> What you need to do: Here are some entries. Repeat all of them exactly.

> Available records:

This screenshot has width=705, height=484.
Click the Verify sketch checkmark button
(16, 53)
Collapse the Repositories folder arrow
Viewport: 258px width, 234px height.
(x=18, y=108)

> Reply to the exercise:
This screenshot has width=705, height=484.
Click the Verify sketch checkmark button
(16, 53)
Collapse the Repositories folder arrow
Viewport: 258px width, 234px height.
(x=18, y=108)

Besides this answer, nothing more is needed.